(Dataset entries)

________________________________________

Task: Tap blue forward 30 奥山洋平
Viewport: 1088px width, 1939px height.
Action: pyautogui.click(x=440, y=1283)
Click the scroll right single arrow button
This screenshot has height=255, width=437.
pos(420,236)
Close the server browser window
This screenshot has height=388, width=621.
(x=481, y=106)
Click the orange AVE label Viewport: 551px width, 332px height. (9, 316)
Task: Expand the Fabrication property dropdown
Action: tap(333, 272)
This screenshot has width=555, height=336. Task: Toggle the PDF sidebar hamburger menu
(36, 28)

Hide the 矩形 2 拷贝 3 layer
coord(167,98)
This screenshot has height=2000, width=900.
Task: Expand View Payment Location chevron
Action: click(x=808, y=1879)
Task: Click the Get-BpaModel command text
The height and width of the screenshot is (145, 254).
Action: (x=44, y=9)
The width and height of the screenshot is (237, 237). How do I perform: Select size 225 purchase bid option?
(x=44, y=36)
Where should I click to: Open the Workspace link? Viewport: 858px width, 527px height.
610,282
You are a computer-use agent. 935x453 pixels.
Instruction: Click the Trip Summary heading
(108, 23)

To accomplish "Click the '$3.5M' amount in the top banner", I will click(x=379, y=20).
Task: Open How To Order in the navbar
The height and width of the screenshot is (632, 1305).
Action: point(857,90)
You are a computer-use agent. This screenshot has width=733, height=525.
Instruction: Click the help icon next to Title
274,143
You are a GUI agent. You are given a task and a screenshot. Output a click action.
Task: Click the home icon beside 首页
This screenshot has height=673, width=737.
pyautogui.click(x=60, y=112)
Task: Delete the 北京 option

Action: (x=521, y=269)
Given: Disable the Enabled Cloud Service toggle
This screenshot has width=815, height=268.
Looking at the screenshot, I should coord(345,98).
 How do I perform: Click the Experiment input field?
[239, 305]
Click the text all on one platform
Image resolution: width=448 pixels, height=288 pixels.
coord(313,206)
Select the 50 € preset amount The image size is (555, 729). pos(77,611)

________________________________________

§ **WHAT YOU HAVE TO DO**
Reproduce all of the records exactly.

§ **OUTPUT OF THE TASK**
Task: Tap blue forward 30 奥山洋平
Viewport: 1088px width, 1939px height.
Action: pyautogui.click(x=440, y=1283)
Click the scroll right single arrow button
This screenshot has height=255, width=437.
pos(420,236)
Close the server browser window
This screenshot has height=388, width=621.
(x=481, y=106)
Click the orange AVE label Viewport: 551px width, 332px height. (9, 316)
Task: Expand the Fabrication property dropdown
Action: tap(333, 272)
This screenshot has width=555, height=336. Task: Toggle the PDF sidebar hamburger menu
(36, 28)

Hide the 矩形 2 拷贝 3 layer
coord(167,98)
This screenshot has height=2000, width=900.
Task: Expand View Payment Location chevron
Action: click(x=808, y=1879)
Task: Click the Get-BpaModel command text
The height and width of the screenshot is (145, 254).
Action: (x=44, y=9)
The width and height of the screenshot is (237, 237). How do I perform: Select size 225 purchase bid option?
(x=44, y=36)
Where should I click to: Open the Workspace link? Viewport: 858px width, 527px height.
610,282
You are a computer-use agent. 935x453 pixels.
Instruction: Click the Trip Summary heading
(108, 23)

To accomplish "Click the '$3.5M' amount in the top banner", I will click(x=379, y=20).
Task: Open How To Order in the navbar
The height and width of the screenshot is (632, 1305).
Action: point(857,90)
You are a computer-use agent. This screenshot has width=733, height=525.
Instruction: Click the help icon next to Title
274,143
You are a GUI agent. You are given a task and a screenshot. Output a click action.
Task: Click the home icon beside 首页
This screenshot has height=673, width=737.
pyautogui.click(x=60, y=112)
Task: Delete the 北京 option

Action: (x=521, y=269)
Given: Disable the Enabled Cloud Service toggle
This screenshot has width=815, height=268.
Looking at the screenshot, I should coord(345,98).
 How do I perform: Click the Experiment input field?
[239, 305]
Click the text all on one platform
Image resolution: width=448 pixels, height=288 pixels.
coord(313,206)
Select the 50 € preset amount The image size is (555, 729). pos(77,611)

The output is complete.